>> begin

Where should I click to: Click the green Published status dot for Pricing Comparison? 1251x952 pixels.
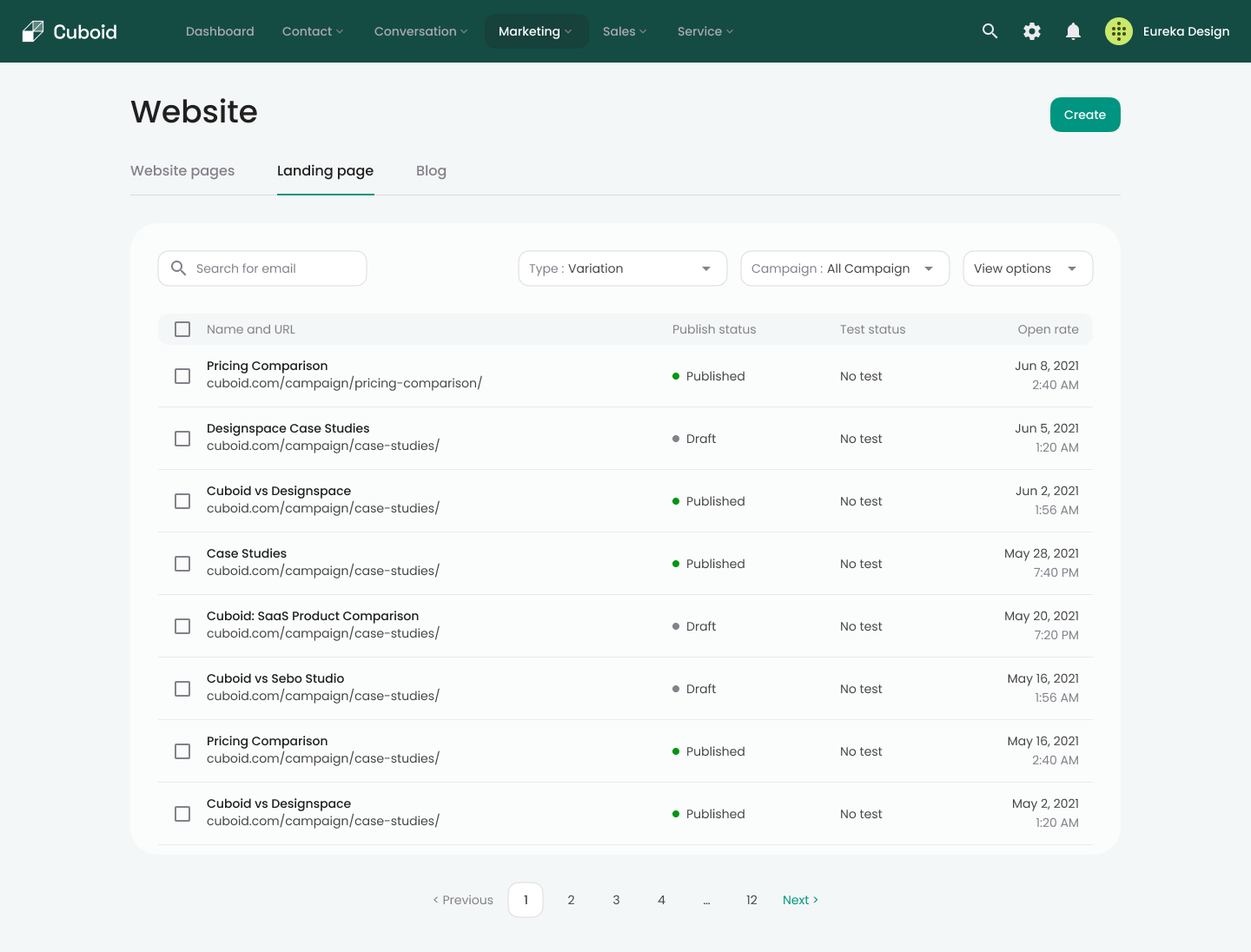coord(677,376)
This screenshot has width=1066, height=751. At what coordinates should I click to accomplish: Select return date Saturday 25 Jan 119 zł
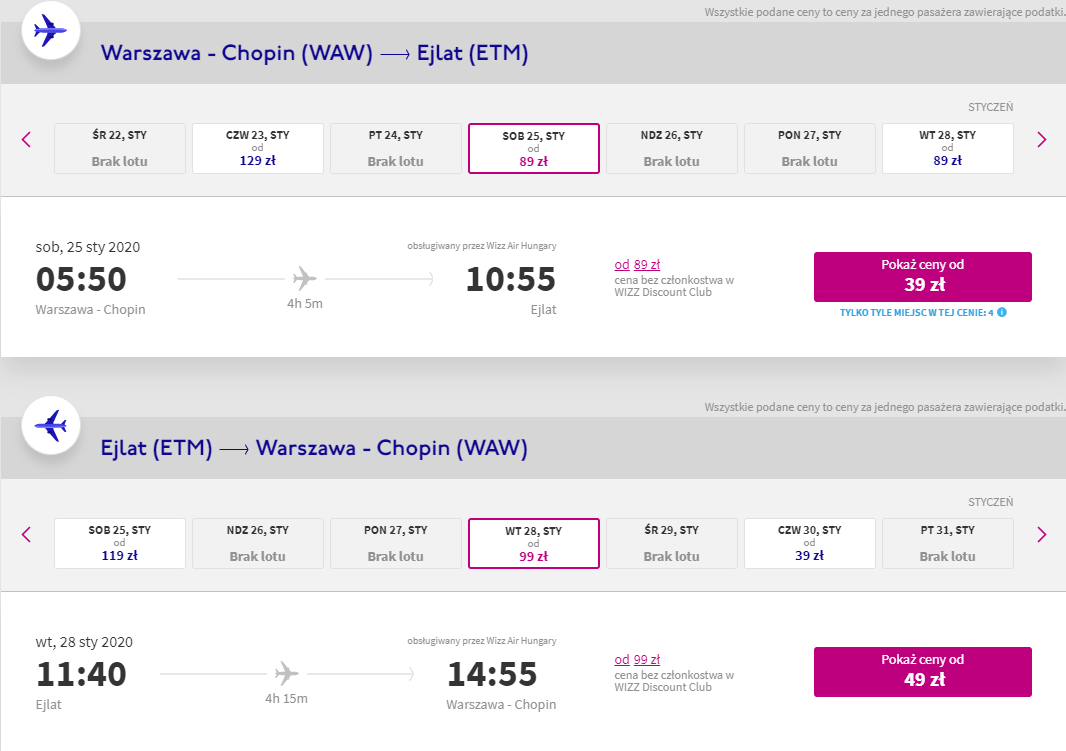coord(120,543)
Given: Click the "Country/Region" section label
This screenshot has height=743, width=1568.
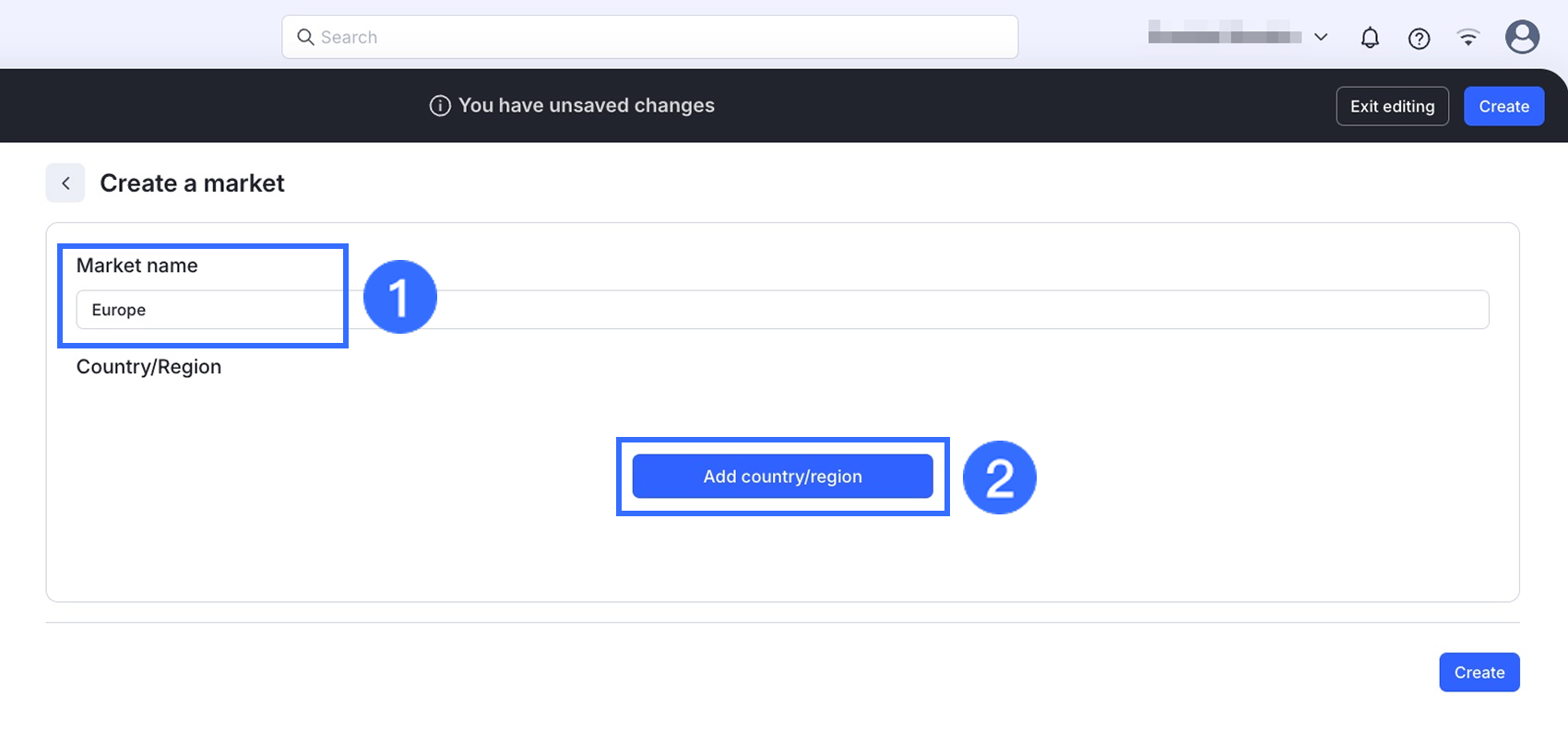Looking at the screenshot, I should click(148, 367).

>> end

> [Exercise details]: Reproduce word for word everything in the material from the very start down to and including the line that contains "coord(120,543)", leaving the pictures out.

> [Exercise output]:
Where should I click to: Click the green Published status dot for Pricing Comparison? 1251x952 pixels.
coord(677,376)
This screenshot has width=1066, height=751. At what coordinates should I click to accomplish: Select return date Saturday 25 Jan 119 zł
coord(120,543)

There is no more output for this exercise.